- **Records for processing**
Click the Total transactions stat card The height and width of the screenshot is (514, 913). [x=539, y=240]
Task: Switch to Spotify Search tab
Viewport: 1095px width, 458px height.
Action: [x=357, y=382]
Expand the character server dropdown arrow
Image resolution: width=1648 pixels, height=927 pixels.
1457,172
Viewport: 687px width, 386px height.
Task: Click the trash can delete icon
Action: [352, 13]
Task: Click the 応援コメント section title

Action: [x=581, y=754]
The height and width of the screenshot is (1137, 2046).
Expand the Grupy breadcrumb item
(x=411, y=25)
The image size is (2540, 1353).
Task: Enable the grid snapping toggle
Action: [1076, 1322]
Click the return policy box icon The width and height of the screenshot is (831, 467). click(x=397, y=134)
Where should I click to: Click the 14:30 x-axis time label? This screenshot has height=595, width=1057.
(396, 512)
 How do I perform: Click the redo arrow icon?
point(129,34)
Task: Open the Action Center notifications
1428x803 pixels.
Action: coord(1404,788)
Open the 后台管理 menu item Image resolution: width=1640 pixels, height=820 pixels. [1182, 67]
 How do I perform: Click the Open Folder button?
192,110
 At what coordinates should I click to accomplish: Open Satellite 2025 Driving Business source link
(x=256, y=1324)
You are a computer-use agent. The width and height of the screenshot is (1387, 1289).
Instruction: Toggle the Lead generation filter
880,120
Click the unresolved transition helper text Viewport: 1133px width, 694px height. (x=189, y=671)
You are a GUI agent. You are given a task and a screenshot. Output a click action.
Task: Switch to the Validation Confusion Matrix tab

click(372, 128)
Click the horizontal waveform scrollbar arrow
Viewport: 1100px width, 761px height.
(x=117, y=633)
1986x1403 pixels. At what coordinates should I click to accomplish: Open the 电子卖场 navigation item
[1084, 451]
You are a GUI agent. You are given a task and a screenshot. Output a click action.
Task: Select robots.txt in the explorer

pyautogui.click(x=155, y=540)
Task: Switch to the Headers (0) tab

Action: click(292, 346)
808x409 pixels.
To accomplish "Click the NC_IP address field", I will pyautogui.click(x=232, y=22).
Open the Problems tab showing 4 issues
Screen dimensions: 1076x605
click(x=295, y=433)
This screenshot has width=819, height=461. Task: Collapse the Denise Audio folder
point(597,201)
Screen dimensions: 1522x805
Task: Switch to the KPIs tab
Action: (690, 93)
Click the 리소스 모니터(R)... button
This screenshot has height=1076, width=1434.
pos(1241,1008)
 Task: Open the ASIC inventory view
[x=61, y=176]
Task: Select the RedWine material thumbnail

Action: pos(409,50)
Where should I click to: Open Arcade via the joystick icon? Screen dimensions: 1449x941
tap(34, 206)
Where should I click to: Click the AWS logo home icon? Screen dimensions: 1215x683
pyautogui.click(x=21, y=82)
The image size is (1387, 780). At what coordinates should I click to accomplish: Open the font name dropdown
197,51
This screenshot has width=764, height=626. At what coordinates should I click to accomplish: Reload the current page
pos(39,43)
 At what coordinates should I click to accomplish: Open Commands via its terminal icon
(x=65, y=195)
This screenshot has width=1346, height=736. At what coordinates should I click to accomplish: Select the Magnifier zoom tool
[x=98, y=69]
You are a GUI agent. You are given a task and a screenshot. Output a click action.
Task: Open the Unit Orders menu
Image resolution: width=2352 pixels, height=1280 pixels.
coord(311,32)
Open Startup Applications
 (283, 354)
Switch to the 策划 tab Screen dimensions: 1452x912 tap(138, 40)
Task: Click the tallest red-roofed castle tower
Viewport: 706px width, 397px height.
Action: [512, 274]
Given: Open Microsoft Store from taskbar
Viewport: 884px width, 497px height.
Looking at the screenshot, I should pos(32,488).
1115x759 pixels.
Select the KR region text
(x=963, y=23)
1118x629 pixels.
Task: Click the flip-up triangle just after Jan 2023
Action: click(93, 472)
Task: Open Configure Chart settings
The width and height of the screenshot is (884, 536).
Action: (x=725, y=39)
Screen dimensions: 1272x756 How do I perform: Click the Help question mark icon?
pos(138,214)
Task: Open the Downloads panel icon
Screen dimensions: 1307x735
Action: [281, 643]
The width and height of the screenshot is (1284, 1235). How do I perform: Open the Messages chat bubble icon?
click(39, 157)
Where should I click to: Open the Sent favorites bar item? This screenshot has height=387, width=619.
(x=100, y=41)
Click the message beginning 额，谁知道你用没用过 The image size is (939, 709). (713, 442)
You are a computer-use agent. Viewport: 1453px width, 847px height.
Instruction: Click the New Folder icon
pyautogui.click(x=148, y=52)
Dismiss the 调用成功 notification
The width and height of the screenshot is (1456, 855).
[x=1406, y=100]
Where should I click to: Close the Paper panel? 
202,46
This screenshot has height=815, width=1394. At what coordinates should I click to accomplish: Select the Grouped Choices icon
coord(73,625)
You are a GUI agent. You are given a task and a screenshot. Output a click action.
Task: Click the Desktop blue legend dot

- **Task statement**
Count how many lines of the material hold the string "computer". Give the number and nothing more.

- **Solution to the problem**
2